Мифологический контекст дает возможность рассматривать этот символ как мифологему, которая по наименованию отсылает к мифологическому, а романно-изобразительно — к «настоящему». У Голдинга этот образ обретает индивидуально-художественное воплощение, связует (одновременно в прямом и переносном смыслах) «зверя» — темное, иррациональное начало — и «мух», которые (пишет в «Энциклопедии символов» Г. Бидерманн) «рассматриваются в символическом аспекте негативно, но с возможностью ослабления этого нюанса посредством совершения обрядов»[109]
. Мифологический аспект голдинговского «повелителя мух» (и нужно отметить, это не единственная мифологема в романе) не только вносит новый смысловой оттенок — извечности зла. Он раскрывает мифологический характер притчевой формы Голдинга. Поскольку, как пишет В. Тайгер, ссылаясь на интервью писателя с Фрэнком Кермодом в 1959 году, Голдинг признавался, что хотел бы, чтобы «его романы рассматривали скорее всего как мифы, нежели как притчи». И автор «Повелителя мух» добавлял при этом: «Я думаю, что миф мудрее и многозначнее притчи. Я воспринимаю притчу как проявление творческого дара, тогда как миф — нечто сущностное в самом первоначальном смысле бытия, ключ к существованию, смысл жизни и всеобщий жизненный опыт»[110].Притча не анализирует, а лишь констатирует, художественно воплощает явления. Голдинг же соединяет романное начало и притчу. Поэтому его образ-символ, с одной стороны, тяготеет к «исследованию» природы зла (вернее, одного из его проявлений), с другой, как то свойственно притче, обобщенно воплощает непостижимую тайну и вечность «зла».
Коренящаяся в человеческой природе тайна зла имеет для Голдинга закрепленность в христианской идее первородного греха[111]
. С этой тайной тайн, со стремлением приблизиться к постижению ее иррациональной сложности соотносится избранная писателем форма притчи. В сплаве условно-иносказательного и реально-достоверного, во всеструктурном охвате притчей романного произведения, в многоосмысленности и беспредельности символов, образующих сцепление смыслов и формально-иносказательную конструкцию, «Повелитель мух» — «новая притча». Одновременно она традиционна. Уверенный в том, что «выдумщик притч дидактичен, хочет преподать моральный урок»[112], Голдинг продолжает традицию библейского «рассказа с нравоучением». Выделяя в своих «метафорических воплощениях», как осмысливает С. Рушди своеобразие притч Голдинга, «мораль как особый аспект произведения»[113], автор «Повелителя мух» дает сложное и изощренное толкование, рожденное трагическим сознанием ХХ века, «существа человеческого», будучи глубоко убежденным, что только в самопознании — надежда и спасение человека.И одновременно Голдинг-художник всем своим творчеством выкристаллизовал особую прозаическую форму — роман как притчу. Способ ее возникновения и существования — многоуровневый художественный синтез
, явный в синкретизме романно-повествовательного, изобразительного, психологического и притчево-выразительного, символического, пародийно-травестирующего, конечно, в единстве традиционно-жанровых свойств и обновленно-параболических.Гуманистической озабоченностью, ракурсом проблемы зла — человек в столкновении со злом в мире и в самом себе — роман У. Фолкнера «Притча» (1954) близок «Повелителю мух» Голдинга. Соприродны эти произведения параболической романной формой, разноструктурность которой в ХХ столетии обнаруживается в разной художнической работе с ней Фолкнера и Голдинга.

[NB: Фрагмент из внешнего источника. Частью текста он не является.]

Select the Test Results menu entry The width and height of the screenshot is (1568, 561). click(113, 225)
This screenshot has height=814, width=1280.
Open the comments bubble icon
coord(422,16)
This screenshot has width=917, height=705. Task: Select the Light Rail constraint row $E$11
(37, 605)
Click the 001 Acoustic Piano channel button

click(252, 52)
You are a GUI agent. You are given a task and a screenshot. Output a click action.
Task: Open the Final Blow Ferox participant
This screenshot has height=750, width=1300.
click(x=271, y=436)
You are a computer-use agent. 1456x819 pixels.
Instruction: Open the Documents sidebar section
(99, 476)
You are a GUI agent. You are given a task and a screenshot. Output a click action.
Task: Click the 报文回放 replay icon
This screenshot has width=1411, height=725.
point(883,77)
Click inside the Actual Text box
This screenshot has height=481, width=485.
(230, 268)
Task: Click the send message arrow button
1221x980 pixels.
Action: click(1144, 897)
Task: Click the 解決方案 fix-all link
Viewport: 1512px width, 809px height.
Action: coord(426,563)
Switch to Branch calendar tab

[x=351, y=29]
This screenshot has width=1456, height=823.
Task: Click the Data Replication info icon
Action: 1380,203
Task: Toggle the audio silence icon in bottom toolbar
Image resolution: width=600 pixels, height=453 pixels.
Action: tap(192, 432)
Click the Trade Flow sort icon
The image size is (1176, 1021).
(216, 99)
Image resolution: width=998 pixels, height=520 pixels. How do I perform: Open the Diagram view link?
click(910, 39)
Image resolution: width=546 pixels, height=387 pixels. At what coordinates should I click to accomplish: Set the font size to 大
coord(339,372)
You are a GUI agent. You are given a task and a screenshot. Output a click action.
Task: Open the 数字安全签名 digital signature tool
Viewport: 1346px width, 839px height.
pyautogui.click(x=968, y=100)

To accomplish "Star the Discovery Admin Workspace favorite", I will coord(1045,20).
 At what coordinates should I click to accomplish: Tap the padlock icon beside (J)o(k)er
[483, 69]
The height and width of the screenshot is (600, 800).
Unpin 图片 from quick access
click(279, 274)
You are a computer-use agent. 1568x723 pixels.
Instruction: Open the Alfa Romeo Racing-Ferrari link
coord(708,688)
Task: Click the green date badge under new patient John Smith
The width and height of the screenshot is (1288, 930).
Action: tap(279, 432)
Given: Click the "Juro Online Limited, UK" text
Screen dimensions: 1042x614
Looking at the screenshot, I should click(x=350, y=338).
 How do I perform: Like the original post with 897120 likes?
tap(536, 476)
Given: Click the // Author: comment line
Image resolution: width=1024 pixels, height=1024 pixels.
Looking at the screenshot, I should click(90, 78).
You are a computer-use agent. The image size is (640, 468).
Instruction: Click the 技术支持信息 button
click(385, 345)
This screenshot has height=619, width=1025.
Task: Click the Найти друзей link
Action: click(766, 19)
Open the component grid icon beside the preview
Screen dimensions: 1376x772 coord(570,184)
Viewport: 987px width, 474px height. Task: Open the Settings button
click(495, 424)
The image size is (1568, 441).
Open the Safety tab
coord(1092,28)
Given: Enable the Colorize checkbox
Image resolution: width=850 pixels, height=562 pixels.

Роман «Притча» не случаен в творчестве Фолкнера, хотя и стоит особняком в его писательском наследии. К нему привела логика художественного познания мира и человека. Как заявлял сам Фолкнер в одном из интервью, его стремление к «наиболее всеобъемлющему и проникновенному выражению своего понимания жизненной правды» воплотилось в попытке выразить с наибольшей наглядностью свое итоговое понимание истины[114]
. Ее суть Фолкнер сформировал в речи при получении Нобелевской премии по литературе в 1950 году: «Я отвергаю мысль о гибели человека… Я верю, что человек не просто выстоит, он восторжествует. Он бессмертен не потому, что никогда не иссякает голос человеческий, но потому, что по своему характеру, душе человек способен на сострадание, жертвы, непреклонность»[115]. По времени совпадающая с работой писателя над «Притчей», эта речь — в ее гуманистической сути, идее человека — непосредственно связана с романом Фолкнера, который, как постоянно отмечают многие исследователи, и публицистически, и художественно, и образно-иносказательно воплотил свою «веру» в этом произведении[116].